● Extracted material:

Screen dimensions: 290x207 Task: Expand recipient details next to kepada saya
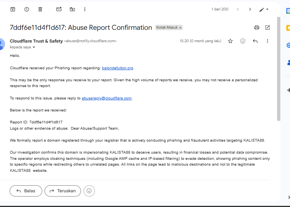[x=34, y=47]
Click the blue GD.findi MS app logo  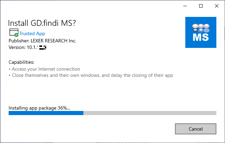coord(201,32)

---

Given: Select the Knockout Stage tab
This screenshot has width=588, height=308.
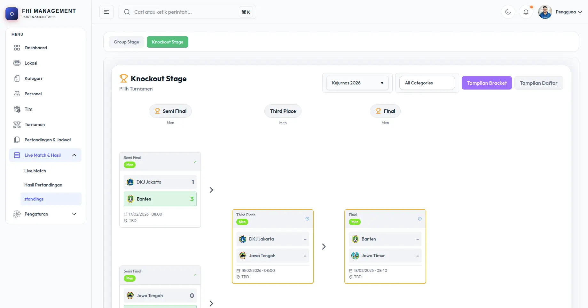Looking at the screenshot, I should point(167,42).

● Written exercise: Arrange the records from the line containing "Given: Select the Knockout Stage tab" through the line containing "Looking at the" as a Markdown table with the columns "No." and "Text", one row per line, skipping blank lines and leaving the pictures out.

● Response to the task:
| No. | Text |
|---|---|
| 1 | Given: Select the Knockout Stage tab |
| 2 | This screenshot has width=588, height=308. |
| 3 | Looking at the screenshot, I should point(167,42). |